Pimentel expressed dismay that President Gloria Macapagal Arroyo did not mention the proposed Human Rights Compensation Act in her list of proposed administration bills during her state of the nation address at the opening of the 14th Congress.

He decried that while the helpless victims of human rights violation during the martial law are still waiting to be indemnified by the government, the Marcoses have started to reclaim bank deposits, mansions, lands and even GMA-7 shares which the Presidential Commission on Good Government (PCGG) had sequestered for being ill-gotten.

Pimentel reminded Mrs. Arroyo that she had certified the Human Rights Compensation Act as an urgent administration measure during the 13th Congress as part of her commitments to address the plight of these marginalized members of society.

As the sponsor of the HRCA, Pimentel vowed to revive the enactment of the compensation bill after it was shelved by the 13th Congress due to the failure of the House of the Representatives to ratify the final version of the measure, last June.

However, Pimentel said the Arroyo government must explain the status of the P10 billion fund amid apprehension that it has already been spent by the government.
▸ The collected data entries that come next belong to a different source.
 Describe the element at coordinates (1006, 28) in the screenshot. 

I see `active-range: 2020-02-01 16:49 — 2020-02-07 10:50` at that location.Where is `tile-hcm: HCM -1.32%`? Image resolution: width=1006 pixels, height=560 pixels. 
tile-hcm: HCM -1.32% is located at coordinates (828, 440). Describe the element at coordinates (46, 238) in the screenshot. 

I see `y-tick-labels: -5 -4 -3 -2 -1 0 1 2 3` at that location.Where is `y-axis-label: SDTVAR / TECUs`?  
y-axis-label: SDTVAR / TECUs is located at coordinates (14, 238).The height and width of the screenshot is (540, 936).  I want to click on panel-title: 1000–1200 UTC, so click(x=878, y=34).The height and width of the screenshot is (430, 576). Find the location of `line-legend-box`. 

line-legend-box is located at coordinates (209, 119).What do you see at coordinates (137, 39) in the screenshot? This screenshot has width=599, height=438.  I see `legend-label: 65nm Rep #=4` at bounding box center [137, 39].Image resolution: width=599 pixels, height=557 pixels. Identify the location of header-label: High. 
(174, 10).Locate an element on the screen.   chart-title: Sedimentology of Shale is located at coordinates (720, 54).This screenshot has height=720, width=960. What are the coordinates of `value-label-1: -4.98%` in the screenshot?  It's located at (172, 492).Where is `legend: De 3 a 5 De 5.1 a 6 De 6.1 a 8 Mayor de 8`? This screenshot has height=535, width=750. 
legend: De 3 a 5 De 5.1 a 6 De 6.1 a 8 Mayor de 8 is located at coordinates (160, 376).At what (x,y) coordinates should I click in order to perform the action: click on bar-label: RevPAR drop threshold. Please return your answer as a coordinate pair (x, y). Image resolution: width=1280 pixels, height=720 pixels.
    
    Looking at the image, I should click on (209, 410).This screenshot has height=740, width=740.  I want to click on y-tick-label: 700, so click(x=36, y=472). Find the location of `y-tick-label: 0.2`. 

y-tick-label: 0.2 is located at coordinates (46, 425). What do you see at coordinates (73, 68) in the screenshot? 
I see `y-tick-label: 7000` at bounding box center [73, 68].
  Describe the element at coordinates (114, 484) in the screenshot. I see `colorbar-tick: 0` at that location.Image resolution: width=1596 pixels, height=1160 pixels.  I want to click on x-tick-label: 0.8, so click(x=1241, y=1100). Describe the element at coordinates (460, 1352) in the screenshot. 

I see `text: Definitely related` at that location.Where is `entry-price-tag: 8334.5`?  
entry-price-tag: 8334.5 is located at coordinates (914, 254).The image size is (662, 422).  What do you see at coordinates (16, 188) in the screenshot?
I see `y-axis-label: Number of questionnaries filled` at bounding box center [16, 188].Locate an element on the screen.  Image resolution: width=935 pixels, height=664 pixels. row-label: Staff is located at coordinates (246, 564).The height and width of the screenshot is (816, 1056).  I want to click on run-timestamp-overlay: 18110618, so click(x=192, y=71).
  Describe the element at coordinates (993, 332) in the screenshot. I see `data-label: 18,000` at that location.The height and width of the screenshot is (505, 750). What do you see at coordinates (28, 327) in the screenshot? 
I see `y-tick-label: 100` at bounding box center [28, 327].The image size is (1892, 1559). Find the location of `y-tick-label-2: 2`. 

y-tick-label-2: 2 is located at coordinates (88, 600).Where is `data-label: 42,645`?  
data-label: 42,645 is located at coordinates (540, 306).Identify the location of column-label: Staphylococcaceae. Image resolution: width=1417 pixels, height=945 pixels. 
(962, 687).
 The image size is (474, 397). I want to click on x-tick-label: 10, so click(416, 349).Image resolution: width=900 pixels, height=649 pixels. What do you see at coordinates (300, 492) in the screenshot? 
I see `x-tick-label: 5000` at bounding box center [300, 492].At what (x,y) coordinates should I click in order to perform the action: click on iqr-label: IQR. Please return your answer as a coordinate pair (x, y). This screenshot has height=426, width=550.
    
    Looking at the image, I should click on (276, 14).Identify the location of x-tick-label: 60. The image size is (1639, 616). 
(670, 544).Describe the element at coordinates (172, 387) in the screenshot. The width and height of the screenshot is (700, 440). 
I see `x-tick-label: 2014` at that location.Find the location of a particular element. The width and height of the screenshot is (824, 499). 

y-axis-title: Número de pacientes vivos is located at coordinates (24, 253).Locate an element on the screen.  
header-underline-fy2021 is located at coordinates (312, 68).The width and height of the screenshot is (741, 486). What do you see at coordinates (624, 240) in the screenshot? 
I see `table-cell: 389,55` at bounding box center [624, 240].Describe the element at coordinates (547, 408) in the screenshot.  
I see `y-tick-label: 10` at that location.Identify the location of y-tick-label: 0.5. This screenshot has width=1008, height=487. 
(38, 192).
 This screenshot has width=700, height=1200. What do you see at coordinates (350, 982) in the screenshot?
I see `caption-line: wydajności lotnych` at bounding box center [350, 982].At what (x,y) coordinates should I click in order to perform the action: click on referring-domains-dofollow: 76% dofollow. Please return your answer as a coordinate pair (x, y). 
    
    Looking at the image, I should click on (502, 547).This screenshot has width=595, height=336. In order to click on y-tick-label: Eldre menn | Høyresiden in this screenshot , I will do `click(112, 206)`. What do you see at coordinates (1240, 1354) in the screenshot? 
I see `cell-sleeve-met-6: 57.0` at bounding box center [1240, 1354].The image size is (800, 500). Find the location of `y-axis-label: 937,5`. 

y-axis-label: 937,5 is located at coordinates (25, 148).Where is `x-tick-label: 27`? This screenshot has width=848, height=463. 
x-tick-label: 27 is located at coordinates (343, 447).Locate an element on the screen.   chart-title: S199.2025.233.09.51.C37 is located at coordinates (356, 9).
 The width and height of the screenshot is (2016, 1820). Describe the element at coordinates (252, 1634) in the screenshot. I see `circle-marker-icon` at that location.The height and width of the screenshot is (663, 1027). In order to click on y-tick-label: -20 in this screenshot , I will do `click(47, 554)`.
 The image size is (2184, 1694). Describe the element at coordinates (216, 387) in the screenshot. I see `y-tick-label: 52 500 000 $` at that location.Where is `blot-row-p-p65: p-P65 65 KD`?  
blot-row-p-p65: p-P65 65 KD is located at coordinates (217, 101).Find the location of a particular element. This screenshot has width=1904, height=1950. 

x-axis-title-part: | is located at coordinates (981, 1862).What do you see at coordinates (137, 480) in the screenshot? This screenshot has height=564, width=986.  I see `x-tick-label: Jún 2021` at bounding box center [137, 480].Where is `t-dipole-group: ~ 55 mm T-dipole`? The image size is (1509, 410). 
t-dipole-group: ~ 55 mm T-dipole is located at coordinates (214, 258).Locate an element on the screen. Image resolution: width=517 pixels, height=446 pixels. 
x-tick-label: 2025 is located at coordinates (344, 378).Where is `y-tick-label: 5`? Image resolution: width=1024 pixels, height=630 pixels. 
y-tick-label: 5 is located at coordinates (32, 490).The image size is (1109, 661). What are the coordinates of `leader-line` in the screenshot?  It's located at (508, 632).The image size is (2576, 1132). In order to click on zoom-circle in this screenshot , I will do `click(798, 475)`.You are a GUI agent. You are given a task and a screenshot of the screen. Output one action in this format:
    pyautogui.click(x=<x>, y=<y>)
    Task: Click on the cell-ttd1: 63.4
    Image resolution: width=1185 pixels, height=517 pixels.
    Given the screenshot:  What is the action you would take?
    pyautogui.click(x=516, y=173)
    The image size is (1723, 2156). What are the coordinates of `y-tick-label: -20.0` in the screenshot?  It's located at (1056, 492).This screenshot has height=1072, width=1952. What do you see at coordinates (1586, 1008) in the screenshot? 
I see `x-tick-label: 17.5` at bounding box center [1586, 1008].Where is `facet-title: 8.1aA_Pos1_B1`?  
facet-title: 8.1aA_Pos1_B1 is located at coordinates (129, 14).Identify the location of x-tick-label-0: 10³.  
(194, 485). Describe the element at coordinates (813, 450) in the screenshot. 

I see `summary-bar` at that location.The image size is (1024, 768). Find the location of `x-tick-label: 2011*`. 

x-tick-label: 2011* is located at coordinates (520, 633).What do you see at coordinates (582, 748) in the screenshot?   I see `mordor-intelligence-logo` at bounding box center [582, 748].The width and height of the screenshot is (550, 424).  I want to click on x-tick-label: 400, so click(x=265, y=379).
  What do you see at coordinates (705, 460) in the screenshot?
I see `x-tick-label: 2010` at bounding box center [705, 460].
The money was derived from the P38 billion proceeds of the Marcos bank deposits in Switzerland that was recovered by the government in 2003. ?The problem is we do not know where the money went. That apparently is a big question mark. Some of the reports I received verbally are to the effect that the money was used for the reelection campaign of Gloria Arroyo in 2004, and some of the money was funnelled to the fertilizer fund,? Pimentel said.

The senator from Mindanao said he would ask the Senate to summon the budget and treasury officials of the executive branch to shed light on the status of the P10 billion human rights compensation fund.

"Nobody privately or officially seems to know where the money went. It is hard to formulate a plan of action on that basis except to ferret out the whereabouts of the money," Pimentel said.

Incidentally, he said the Senate has not yet wrapped up its investigation into the alleged diversion of billions of pesos of fertilizer fund to the 2004 election campaign of Mrs. Arroyo. He said there has been no closure yet to the inquiry due to the failure of the Senate to get the testimony of former Agriculture Undersecretary Jocelyn "Jocjoc" Bolante, tagged as the alleged mastermind behind the so-called fertilizer scam.